*TASK TO COMPLETE*:
Carry the panorama-stitching writeup below forward from its last sentence, staying in the same style.

*READING PASSAGE*:

A.3 — Warp the Images + Rectification

I implemented inverse warping with both interpolation methods: nearest neighbor (fast but blocky) and bilinear (slower but smoother). To avoid holes, I invert the mapping from output pixels back to source coordinates and sample there. To be clear, the point of these interpolations is because warping lands us at non-integer pixel locations, and for each output pixel we need to map back to the source, which is where interpolation matters. Nearest Neighbor is exactly what it sounds like and uses the value of the single closest pixel input. Bilinear averages teh 4 neigbors with weights based on distance and takes longer, but gives a smoother result.

As a sanity check, I performed rectification on two images (making a planar object frontal-parallel).

sign rectification
Rectification #1 — Sign
ipad rectification
Rectification #2 — iPad

A.4 — Blend Images into Mosaics

After warping into a common canvas (using the predicted global bounding box and a translation offset), I blend with simple feathering: set an alpha mask that falls off from image center to borders, and compute a per-pixel weighted average. Below are three mosaics with their source images.

Mosaic 1 — Scenic (3 images)

scenic L scenic M scenic R
scenic mosaic
Final mosaic (feather blend).

Mosaic 2 — Whiteboard (3 images)

whiteboard L whiteboard M whiteboard R
whiteboard mosaic
Final mosaic (feather blend). NOTE: This sucks for two reasons. The first is because I was trying to implement a crop that I have since gotten rid of. Below is better on that front. Secondly, and more obvious, these pictures suck and don't have enough overlap.

Mosaic 2.1 — Whiteboard (2 images)

whiteboard L whiteboard M
whiteboard mosaic
Final mosaic (feather blend). NOTE: This is better than above and would be even better If I took better pics.

Mosaic 3 — Breezeway (2 images)

breezeway L breezeway M
breezeway two mosaic
Two-image mosaic (feather blend).
Extra: Scenic two-image mosaic
scenic two mosaic
Extra result.

Notes on quality: feathering hides seams but can “ghost” high-frequency details when I can't hold a camera steady. A Laplacian-pyramid blend could further reduce that ghosting by separating low vs high frequencies during compositing.

Implementation Notes (brief)

What I Learned

Small correspondence errors swing homographies a lot—click care matters. Inverse warping made it straightforward to avoid holes, and feathering was a simple, surprisingly effective first pass at blending. The toughest part was data capture (keeping rotation-only and enough visual overlap).


Part B: Automatic Panorama Stitching

Overview

The second part of the project was to fully automate the mosaicing pipeline. This involved implementing the algorithm described in the paper "Multi-Image Matching using Multi-Scale Oriented Patches" by Brown et al. The steps included detecting Harris corners, using Adaptive Non-Maximal Suppression (ANMS) to select the best ones, extracting feature descriptors for each point, matching features between images, and finally using RANSAC to robustly compute the homography and stitch the images.

B.1 — Harris Corner Detection & ANMS

The first step is to identify interest points. I used the provided Harris corner detector to find thousands of potential feature points. However, this is too many and they are often poorly distributed. To fix this, I implemented Adaptive Non-Maximal Suppression (ANMS). For each point, ANMS finds the minimum radius to the nearest neighbor that has a significantly stronger corner strength. By selecting points with the largest suppression radii, we get a set of strong corners that are well-distributed across the image.

*EXCERPTED DATA*:

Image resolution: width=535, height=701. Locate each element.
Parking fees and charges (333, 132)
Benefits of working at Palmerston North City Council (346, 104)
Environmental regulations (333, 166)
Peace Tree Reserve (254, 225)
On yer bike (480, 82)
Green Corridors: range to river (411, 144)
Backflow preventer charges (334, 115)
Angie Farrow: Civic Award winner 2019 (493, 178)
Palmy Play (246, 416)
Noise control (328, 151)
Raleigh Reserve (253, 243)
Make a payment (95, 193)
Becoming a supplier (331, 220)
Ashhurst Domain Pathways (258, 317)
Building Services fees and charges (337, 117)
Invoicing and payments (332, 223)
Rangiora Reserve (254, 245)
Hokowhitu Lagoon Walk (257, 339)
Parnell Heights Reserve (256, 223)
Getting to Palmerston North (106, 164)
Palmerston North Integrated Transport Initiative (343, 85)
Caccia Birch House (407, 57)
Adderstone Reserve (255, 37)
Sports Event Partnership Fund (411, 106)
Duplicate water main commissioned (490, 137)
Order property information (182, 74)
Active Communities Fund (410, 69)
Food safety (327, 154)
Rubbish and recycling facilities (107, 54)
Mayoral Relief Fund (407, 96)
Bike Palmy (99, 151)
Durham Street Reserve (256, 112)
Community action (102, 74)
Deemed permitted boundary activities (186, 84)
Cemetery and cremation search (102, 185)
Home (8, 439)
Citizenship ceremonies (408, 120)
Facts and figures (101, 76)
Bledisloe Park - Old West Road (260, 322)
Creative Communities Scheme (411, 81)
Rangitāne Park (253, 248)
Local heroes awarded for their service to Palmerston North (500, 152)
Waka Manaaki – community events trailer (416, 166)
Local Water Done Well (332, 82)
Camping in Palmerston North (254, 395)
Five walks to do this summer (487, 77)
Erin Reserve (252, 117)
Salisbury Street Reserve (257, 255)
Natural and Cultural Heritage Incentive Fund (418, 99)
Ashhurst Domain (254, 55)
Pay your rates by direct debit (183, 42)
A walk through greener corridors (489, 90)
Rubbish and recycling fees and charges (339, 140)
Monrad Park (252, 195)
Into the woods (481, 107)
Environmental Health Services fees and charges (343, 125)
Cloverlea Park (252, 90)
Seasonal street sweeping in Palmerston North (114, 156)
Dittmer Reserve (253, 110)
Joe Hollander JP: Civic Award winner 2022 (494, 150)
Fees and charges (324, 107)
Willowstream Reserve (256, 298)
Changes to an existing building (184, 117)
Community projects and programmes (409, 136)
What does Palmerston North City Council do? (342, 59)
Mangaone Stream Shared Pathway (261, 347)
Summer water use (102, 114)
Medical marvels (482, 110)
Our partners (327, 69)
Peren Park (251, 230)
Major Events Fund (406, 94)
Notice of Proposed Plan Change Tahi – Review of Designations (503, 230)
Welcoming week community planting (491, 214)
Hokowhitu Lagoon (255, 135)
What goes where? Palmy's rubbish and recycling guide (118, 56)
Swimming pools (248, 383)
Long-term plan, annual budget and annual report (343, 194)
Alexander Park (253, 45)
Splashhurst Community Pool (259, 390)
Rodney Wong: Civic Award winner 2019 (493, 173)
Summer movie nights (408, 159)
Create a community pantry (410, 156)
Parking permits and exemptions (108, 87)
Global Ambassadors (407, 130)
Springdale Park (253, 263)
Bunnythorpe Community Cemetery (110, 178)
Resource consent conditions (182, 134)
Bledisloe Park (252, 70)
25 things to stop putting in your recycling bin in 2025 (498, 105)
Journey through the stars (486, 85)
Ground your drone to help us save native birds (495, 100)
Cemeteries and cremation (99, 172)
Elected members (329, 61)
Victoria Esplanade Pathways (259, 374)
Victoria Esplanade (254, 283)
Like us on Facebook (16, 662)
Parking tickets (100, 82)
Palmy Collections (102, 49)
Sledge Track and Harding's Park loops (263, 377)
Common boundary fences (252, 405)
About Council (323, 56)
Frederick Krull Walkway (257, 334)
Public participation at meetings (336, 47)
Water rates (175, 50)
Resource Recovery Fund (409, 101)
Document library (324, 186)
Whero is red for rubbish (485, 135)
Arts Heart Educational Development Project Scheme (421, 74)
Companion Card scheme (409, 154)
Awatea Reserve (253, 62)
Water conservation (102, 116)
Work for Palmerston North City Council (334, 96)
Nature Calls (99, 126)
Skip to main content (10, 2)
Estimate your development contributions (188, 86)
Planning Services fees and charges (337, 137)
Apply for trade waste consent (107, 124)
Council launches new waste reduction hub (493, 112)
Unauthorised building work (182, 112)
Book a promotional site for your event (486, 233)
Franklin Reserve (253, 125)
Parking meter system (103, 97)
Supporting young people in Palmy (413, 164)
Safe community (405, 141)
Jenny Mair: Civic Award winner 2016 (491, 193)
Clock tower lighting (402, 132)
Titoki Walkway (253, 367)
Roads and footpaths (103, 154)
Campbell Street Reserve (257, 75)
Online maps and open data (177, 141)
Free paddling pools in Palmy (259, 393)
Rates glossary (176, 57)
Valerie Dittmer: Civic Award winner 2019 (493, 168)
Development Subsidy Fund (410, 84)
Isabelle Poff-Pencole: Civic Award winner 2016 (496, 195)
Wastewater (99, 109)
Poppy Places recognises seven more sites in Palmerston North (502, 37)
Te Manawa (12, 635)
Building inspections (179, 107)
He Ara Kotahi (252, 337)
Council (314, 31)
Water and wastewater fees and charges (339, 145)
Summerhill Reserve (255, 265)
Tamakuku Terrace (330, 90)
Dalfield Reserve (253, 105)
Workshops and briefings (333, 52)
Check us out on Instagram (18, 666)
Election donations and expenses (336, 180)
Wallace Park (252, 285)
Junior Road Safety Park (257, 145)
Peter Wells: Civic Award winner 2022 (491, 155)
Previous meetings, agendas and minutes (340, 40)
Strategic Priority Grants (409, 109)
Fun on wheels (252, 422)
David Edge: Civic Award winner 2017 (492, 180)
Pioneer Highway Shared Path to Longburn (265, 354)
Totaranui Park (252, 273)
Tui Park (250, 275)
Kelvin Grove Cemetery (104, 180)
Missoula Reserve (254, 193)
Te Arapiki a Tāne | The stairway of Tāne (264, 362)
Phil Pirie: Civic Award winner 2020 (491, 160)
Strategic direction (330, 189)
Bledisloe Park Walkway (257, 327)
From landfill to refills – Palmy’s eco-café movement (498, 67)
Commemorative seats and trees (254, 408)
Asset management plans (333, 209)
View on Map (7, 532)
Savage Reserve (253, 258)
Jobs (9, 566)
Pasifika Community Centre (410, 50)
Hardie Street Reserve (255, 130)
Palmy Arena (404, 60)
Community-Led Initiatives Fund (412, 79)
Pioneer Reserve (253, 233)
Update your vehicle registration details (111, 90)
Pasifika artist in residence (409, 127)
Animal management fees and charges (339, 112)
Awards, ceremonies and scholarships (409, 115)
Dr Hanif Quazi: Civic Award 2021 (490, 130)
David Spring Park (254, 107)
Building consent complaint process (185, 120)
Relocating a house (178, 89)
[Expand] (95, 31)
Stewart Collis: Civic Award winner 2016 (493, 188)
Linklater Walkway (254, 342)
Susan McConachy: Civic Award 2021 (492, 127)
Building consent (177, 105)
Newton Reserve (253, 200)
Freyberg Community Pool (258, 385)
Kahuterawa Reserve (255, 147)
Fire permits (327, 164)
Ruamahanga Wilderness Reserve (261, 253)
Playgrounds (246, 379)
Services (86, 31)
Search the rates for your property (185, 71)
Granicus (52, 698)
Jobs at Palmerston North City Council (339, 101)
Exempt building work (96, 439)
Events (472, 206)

*RESPONSE TO THIS TASK*:
Harris corners before and after ANMS
Left: All Harris corners. Right: Spatially distributed corners after ANMS.

B.2 — Feature Descriptor Extraction

Once interest points are selected, we need a way to describe the local image patch around each one. Following the paper, I extracted a 40x40 pixel window around each corner, blurred it, and downsampled it to an 8x8 patch. This small, blurred patch serves as the feature descriptor. To make it robust to lighting changes, each 8x8 descriptor is bias/gain-normalized by subtracting its mean and dividing by its standard deviation.

Example feature descriptors
Example locations on the image and their corresponding 8x8 normalized feature descriptors.

B.3 — Feature Matching

With descriptors for every feature point in two images, the next step is to find matching pairs. For each descriptor in the first image, I find its first and second nearest neighbors in the second image based on Euclidean distance. Following Lowe's ratio test, a match is considered valid only if the ratio of the distance to the first neighbor over the distance to the second neighbor is below a certain threshold (I used 0.5). This effectively rejects ambiguous matches where a point is almost equidistant to two different points in the other image.

Feature matches between two images
Initial feature matches found using Lowe's ratio test. Many are correct, but outliers are still present.

B.4 — RANSAC and Automatic Mosaics

The initial feature matches contain many incorrect outliers. To compute a robust homography, I implemented the RANSAC (Random Sample Consensus) algorithm. RANSAC iteratively selects a random sample of 4 point pairs, computes a candidate homography, and then counts how many other pairs ("inliers") agree with this model within a certain error tolerance. After many iterations, it chooses the homography that had the largest set of inliers and re-computes a final, more accurate homography using all of them. This process effectively ignores the outliers.

Below are three final mosaics created using this fully automatic pipeline. The results are compared with the manual mosaics from Part A.

Auto-Mosaic 1 — Breezeway

Breezeway manual mosaic

Part A: Manual Stitching

Breezeway automatic mosaic

Part B: Automatic Stitching

Auto-Mosaic 2 — Scenic

Scenic manual mosaic

Part A: Manual Stitching

Scenic automatic mosaic

Part B: Automatic Stitching

Auto-Mosaic 3 — Whiteboard

Whiteboard manual mosaic

Part A: Manual Stitching

Whiteboard automatic mosaic

Part B: Automatic Stitching

What I Learned (Part B)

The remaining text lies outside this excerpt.